If the eyeball ruptures, the eye can’t be saved. But eyes with deep ulcerations can eventually heal, especially if you are protecting the eye.
Some veterinarians suture the eyelids together, to keep the eye closed/protected. Others pull the third eyelid across the eyeball and suture it there. Either method can happen on the farm, with the cow restrained in a chute, to protect the eyeball from trauma and injury, sunlight, dust, etc.
Glue-on eye patches may help if they don’t come off.
Prevention
Try to limit things that make cattle vulnerable to pinkeye, such as tall weeds, flies and dust.

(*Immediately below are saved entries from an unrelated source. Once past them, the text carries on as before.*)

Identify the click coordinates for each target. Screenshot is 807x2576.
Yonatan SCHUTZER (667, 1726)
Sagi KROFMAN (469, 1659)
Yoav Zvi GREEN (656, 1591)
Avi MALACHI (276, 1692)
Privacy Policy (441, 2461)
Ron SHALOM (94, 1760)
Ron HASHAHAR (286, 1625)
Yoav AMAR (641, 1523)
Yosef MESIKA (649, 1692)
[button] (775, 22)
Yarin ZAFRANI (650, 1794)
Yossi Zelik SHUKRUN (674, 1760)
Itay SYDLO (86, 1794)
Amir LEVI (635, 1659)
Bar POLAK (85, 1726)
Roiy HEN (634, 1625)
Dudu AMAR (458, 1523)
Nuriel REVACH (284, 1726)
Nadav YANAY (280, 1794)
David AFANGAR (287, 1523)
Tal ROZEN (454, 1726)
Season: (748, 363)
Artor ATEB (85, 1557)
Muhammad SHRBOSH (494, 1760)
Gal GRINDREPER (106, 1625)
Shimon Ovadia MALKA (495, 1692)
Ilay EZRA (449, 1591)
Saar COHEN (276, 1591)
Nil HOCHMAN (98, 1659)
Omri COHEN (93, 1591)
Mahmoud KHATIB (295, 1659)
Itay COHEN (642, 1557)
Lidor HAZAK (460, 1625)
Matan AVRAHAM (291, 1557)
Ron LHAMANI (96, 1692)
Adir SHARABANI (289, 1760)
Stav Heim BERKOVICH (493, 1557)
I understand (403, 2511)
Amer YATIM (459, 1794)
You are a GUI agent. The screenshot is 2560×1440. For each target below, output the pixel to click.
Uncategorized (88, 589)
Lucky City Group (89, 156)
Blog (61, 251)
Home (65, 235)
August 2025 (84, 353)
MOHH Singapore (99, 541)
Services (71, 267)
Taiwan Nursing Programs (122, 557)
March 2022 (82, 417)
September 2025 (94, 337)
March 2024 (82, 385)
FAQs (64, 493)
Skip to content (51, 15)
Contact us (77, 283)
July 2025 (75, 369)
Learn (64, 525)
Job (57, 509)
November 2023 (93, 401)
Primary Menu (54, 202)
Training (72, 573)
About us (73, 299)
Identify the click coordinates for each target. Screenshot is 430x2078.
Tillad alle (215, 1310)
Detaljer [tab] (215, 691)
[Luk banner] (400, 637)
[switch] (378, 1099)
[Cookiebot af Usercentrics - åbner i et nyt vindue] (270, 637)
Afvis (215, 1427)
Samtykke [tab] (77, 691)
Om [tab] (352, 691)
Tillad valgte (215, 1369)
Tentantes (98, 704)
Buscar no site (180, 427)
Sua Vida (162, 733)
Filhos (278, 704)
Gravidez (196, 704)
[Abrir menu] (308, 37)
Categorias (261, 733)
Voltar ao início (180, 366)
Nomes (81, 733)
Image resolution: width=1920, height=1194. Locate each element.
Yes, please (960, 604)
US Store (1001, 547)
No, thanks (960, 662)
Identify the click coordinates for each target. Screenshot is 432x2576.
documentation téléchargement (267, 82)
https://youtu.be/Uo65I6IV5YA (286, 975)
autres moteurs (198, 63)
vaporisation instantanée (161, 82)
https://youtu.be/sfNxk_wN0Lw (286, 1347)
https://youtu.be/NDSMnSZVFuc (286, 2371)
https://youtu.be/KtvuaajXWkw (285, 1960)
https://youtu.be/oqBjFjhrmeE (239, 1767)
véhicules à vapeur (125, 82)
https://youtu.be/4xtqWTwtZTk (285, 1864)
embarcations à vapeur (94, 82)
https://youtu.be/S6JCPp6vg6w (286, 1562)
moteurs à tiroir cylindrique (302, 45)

If cattle are in a corral during dry and dusty conditions, sprinkling the corral to eliminate dust can help.
Fly control with insecticide ear tags can often reduce face flies. Mowing tall portions of a pasture can help prevent irritation from rough seed heads and tall weeds.
Vaccines for pinkeye are not very effective. There are different strains of Moraxella bovis, and the one in your herd may not be the one in the vaccine. To have any efficacy, vaccines must be given before summer, and require two doses.
Some people try an autogenous pinkeye vaccine, created from samples taken from infected eyes of cattle in their herd. This would logically be most effective. But by the time you are having cases, it’s likely too late to create the vaccine to protect the rest of the herd.